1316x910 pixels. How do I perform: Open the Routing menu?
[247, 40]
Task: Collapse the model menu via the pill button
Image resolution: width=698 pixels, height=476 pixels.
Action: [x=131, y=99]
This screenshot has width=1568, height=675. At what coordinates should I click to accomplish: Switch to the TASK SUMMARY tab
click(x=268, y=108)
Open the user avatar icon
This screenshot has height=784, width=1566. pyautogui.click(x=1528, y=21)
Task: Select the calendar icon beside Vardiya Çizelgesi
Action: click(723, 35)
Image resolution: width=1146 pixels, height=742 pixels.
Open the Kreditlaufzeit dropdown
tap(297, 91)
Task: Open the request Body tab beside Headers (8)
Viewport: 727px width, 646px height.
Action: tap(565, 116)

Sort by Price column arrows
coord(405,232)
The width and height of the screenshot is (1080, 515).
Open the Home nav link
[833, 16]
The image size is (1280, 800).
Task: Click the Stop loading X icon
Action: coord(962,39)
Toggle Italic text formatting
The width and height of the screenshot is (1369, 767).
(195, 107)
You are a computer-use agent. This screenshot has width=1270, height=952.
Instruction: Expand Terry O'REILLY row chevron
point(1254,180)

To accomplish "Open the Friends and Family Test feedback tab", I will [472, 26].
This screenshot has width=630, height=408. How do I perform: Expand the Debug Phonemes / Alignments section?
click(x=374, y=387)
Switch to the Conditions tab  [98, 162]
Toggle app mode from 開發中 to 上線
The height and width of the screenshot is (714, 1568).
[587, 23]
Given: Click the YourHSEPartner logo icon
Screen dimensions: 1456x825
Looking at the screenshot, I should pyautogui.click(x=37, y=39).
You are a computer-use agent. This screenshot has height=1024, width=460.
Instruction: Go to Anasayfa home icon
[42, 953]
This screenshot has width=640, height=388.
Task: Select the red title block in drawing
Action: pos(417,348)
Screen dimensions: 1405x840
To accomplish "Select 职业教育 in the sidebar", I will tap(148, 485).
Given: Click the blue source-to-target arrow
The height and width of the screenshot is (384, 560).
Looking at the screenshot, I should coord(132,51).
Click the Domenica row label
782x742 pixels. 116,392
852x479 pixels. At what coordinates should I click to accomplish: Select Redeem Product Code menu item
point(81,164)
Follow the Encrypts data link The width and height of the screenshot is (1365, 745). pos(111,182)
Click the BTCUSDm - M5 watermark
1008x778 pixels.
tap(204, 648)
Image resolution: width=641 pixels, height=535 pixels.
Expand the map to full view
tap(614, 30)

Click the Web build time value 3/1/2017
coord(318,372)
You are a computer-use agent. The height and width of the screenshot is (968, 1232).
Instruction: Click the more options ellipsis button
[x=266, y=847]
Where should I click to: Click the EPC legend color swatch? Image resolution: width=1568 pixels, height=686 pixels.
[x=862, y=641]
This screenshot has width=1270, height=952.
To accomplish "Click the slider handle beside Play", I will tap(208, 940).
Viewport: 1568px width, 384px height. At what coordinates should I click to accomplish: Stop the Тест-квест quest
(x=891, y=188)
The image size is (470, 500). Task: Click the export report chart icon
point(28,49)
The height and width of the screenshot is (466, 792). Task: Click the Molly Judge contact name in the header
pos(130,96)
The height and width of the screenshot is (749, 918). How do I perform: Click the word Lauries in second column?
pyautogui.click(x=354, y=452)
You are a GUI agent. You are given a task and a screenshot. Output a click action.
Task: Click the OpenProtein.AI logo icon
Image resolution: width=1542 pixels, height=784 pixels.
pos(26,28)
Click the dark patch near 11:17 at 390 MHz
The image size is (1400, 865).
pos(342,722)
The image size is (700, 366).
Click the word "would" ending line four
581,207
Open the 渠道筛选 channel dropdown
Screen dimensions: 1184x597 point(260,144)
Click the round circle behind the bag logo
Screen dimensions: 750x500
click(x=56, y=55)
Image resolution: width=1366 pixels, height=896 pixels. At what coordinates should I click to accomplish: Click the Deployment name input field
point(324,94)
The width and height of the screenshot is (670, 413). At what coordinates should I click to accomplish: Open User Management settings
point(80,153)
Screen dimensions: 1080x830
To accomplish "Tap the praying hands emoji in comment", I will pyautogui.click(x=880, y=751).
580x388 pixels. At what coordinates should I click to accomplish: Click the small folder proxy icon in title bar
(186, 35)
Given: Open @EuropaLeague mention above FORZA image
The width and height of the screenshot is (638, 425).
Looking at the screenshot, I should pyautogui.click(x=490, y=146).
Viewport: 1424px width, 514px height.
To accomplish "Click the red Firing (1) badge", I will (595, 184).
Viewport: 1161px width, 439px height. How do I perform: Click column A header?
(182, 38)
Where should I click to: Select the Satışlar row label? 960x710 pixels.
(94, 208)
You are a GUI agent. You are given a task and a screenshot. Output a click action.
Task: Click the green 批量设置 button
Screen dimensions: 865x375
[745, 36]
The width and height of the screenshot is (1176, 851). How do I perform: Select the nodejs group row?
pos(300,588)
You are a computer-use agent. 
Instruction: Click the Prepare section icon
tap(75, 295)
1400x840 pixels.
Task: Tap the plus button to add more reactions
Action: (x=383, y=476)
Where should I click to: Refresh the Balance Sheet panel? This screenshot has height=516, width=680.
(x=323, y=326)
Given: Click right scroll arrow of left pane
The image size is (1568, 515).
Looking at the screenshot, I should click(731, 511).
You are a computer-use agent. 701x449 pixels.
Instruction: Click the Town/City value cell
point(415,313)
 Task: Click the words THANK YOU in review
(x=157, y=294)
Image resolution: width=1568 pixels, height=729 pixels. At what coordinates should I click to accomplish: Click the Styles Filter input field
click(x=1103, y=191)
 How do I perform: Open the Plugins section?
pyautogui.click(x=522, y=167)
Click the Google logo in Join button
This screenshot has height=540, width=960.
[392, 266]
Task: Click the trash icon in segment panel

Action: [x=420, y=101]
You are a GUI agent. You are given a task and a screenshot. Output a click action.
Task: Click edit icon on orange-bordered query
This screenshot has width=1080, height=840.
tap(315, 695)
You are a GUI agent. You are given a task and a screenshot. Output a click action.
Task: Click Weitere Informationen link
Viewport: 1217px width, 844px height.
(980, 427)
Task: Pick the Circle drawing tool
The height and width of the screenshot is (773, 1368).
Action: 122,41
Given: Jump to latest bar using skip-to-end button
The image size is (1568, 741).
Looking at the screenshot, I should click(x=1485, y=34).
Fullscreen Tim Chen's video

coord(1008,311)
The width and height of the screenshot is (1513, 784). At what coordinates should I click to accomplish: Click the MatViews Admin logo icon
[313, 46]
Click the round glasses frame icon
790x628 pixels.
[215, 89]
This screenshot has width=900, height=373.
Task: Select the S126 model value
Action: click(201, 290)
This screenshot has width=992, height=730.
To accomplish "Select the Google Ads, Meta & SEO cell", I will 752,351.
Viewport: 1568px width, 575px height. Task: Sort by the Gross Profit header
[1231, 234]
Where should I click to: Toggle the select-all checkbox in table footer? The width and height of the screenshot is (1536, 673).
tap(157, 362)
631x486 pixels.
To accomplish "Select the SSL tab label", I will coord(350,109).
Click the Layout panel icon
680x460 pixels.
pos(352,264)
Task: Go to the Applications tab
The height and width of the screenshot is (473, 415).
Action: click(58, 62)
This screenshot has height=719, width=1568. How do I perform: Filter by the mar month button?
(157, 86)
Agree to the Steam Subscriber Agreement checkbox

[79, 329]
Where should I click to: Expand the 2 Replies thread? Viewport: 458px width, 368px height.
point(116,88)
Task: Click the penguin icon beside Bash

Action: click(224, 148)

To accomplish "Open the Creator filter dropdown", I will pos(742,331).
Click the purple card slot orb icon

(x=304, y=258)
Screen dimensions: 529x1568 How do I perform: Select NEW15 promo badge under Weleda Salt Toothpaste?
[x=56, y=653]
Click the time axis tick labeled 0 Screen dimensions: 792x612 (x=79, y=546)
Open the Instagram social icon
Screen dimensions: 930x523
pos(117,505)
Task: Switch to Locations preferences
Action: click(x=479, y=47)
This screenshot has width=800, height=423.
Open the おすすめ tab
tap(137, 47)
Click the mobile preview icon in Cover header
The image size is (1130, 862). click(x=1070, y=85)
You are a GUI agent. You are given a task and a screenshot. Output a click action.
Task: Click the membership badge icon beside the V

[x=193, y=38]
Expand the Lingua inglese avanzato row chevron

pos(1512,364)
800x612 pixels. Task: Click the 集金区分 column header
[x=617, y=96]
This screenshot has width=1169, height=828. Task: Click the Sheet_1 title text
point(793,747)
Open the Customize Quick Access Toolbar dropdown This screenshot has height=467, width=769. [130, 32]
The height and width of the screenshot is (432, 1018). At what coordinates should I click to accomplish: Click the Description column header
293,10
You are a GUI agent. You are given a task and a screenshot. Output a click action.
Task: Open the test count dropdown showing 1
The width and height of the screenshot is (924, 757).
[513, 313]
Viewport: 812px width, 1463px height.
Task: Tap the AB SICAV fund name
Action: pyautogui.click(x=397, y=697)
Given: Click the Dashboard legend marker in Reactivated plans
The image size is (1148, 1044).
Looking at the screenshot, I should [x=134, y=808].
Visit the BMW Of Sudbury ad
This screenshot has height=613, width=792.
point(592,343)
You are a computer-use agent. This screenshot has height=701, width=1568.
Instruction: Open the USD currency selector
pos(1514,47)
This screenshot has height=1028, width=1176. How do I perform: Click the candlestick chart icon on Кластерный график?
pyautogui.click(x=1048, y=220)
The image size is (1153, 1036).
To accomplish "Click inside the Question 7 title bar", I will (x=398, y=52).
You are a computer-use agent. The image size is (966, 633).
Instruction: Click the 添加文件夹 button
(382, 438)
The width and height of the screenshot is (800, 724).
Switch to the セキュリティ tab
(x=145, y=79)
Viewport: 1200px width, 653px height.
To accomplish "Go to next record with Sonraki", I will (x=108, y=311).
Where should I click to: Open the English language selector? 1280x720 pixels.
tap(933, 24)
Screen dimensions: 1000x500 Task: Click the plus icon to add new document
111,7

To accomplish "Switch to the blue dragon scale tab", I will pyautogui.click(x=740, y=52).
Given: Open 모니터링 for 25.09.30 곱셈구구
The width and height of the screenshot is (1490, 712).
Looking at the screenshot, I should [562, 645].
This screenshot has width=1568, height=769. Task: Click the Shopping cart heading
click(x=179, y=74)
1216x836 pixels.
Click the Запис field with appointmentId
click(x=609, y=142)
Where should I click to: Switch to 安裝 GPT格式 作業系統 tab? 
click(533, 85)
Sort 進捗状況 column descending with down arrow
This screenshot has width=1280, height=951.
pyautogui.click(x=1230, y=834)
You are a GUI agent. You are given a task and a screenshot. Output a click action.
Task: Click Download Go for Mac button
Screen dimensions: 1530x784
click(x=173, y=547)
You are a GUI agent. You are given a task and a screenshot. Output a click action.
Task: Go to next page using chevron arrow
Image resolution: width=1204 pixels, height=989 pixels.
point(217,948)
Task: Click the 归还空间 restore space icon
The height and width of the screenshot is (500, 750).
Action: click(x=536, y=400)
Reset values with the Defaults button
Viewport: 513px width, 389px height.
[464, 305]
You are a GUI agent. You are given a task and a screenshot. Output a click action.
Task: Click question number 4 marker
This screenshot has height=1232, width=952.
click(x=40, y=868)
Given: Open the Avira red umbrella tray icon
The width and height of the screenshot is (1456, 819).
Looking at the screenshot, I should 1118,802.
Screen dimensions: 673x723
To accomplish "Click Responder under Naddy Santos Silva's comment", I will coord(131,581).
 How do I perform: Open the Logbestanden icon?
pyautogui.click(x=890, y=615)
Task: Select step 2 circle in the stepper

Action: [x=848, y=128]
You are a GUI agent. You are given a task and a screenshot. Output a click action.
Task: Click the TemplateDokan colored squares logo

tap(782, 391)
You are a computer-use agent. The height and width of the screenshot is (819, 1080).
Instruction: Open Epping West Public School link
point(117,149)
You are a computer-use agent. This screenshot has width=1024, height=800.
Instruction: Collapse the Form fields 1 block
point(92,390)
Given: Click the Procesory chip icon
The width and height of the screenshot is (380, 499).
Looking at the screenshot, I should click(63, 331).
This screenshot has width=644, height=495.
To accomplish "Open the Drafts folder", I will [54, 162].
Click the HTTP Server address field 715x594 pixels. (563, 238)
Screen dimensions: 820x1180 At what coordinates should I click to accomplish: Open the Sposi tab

Task requirements —
Here the output must be the lines above from the line with "Instruction: Expand Terry" to the line with "Given: Click the blue source-to-target arrow", both included, duplicated word for word and nothing else.

Exercise solution —
Instruction: Expand Terry O'REILLY row chevron
point(1254,180)

To accomplish "Open the Friends and Family Test feedback tab", I will [472, 26].
This screenshot has width=630, height=408. How do I perform: Expand the Debug Phonemes / Alignments section?
click(x=374, y=387)
Switch to the Conditions tab  [98, 162]
Toggle app mode from 開發中 to 上線
The height and width of the screenshot is (714, 1568).
[587, 23]
Given: Click the YourHSEPartner logo icon
Screen dimensions: 1456x825
Looking at the screenshot, I should pyautogui.click(x=37, y=39).
You are a computer-use agent. This screenshot has height=1024, width=460.
Instruction: Go to Anasayfa home icon
[42, 953]
This screenshot has width=640, height=388.
Task: Select the red title block in drawing
Action: pos(417,348)
Screen dimensions: 1405x840
To accomplish "Select 职业教育 in the sidebar", I will tap(148, 485).
Given: Click the blue source-to-target arrow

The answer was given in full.